Green light for digital police radio

The Home Office and British Telecom are pressing ahead with the £2.9bn rollout of the Airwave digital radio service to every...

The Home Office and British Telecom are pressing ahead with the £2.9bn rollout of the Airwave digital radio service to every police force in the UK despite technical difficulties during trials, which have just ended.

A three-month pilot by Lancashire police was extended to six months after problems with voice clarity and coverage occurred.

Lancashire Constabulary told CW360 that a fix list of "30-odd" problems had been drawn up during the trial.

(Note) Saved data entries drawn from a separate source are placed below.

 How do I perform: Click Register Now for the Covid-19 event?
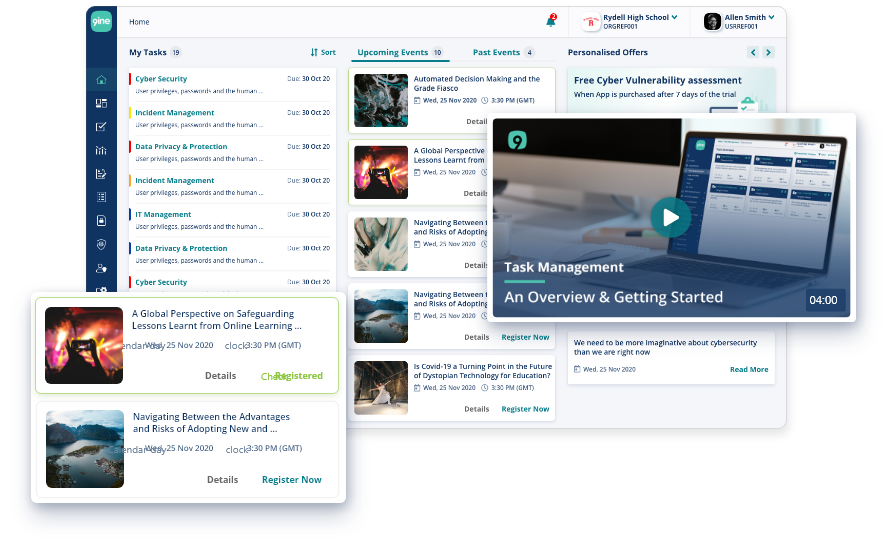click(x=525, y=409)
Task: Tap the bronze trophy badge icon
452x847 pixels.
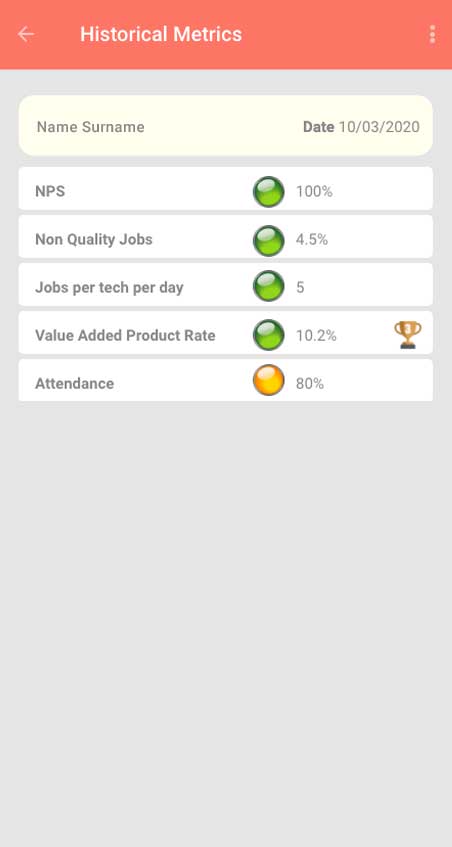Action: pyautogui.click(x=408, y=335)
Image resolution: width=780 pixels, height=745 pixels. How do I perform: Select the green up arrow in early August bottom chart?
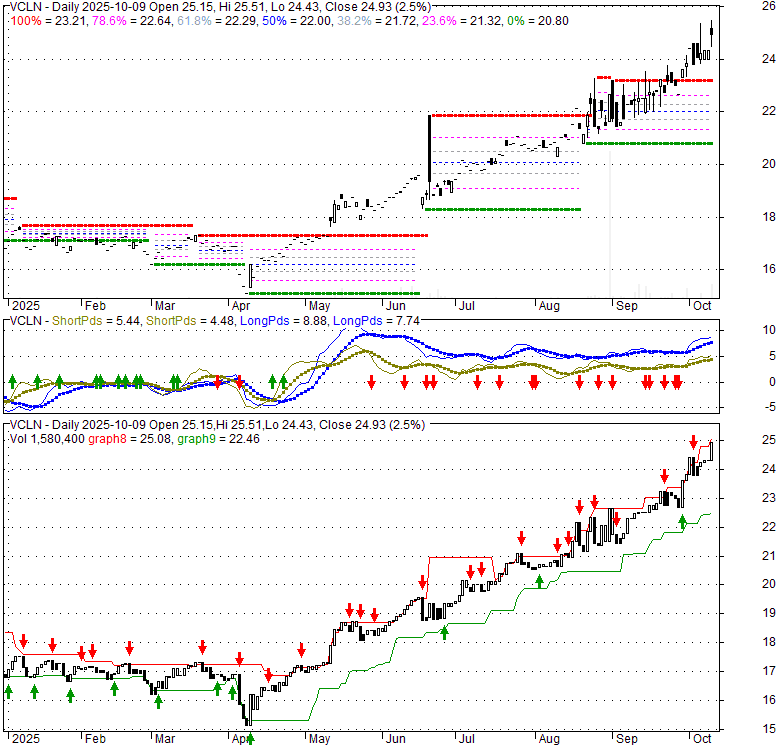pos(539,581)
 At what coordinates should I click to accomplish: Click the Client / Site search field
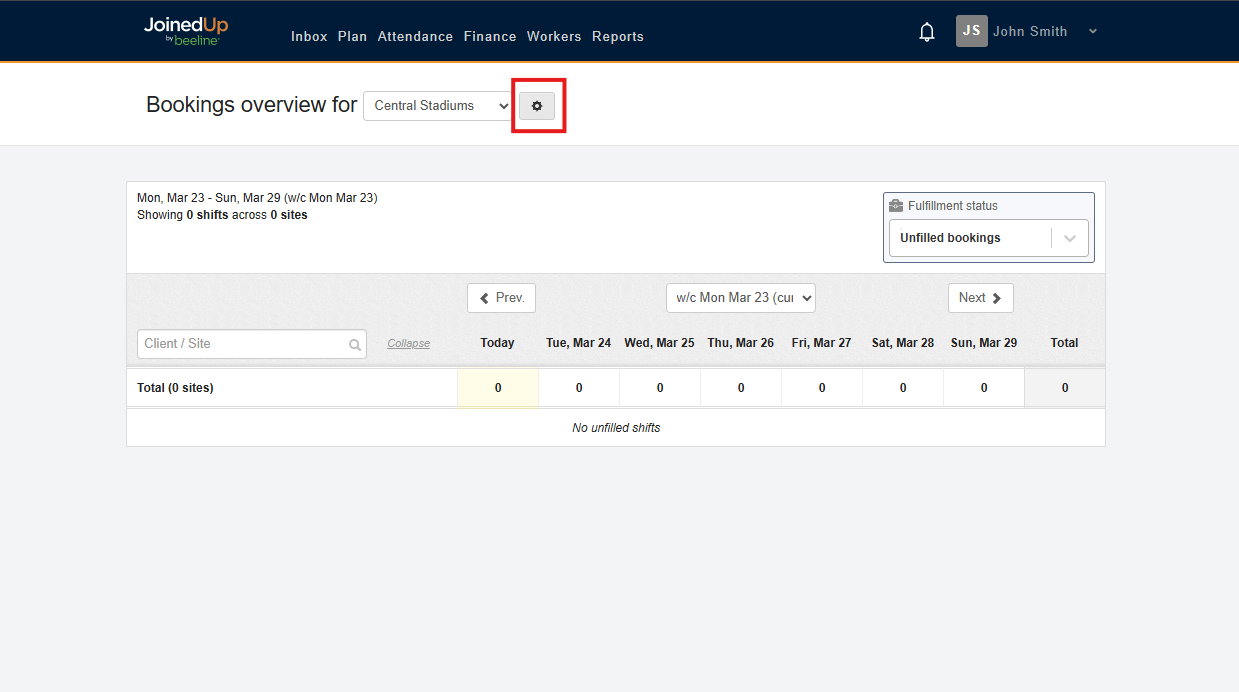pos(240,344)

"In some geographical areas there were cases of calls being dropped as well as the appearance of screeching sounds - called 'spiking' - and 'metal Mickey' voice distortion. BT and Motorola are now working to sort them out," a police spokeswoman said.

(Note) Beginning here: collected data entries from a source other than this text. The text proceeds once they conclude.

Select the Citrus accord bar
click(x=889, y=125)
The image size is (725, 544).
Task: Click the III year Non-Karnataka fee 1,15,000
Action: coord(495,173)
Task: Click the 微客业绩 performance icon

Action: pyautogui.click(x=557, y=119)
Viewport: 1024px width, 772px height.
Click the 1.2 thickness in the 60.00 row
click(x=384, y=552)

The Airwave system's Terrestrial Trunked Radio (Tetra) digital handsets have also caused fears over health risks to officers using them.

The Police Federation has called for more research into these risks. Guidelines suggest that wavebands above 16Hz should be avoided, but the Airwave handsets operate at 17.6Hz.

However, the Police IT Organisation (PITO) - the Home Office's national police IT coordinating body - has insisted that the figure of 16Hz is merely a guideline and that the handsets are safe.

Greater Manchester Police will be the next force to take up Airwave. Every force in the UK is expected to be using the system by 2005, when the government will withdraw existing police radio frequencies.

Lancashire Police said they are already experiencing the benefit of the new radio voice and data service.

Encryption means that, for the first time, police have secure transmissions and sound clarity, and coverage is generally better than the old systems.

"Officers who in the past had to radio to their base and request a check on the Police National Computer and then wait for the information can now do it direct on their handsets," said the Lancashire police spokeswoman. "It allows officers to be more efficient and time-effective and will result in more officers being visible on the streets."

BT is responsible for building and managing the national service throughout its 15-year, £2.9bn contract, with Motorola the main sub-contractor for the supply of Tetra digital system infrastructure.

BT Quadrant general manager Jeff Parris said: "We're delighted that the Lancashire trial has measured up to our expectations. We look forward to progressing with the roll-out to deliver a world-class service to Britain's police and public safety organisations."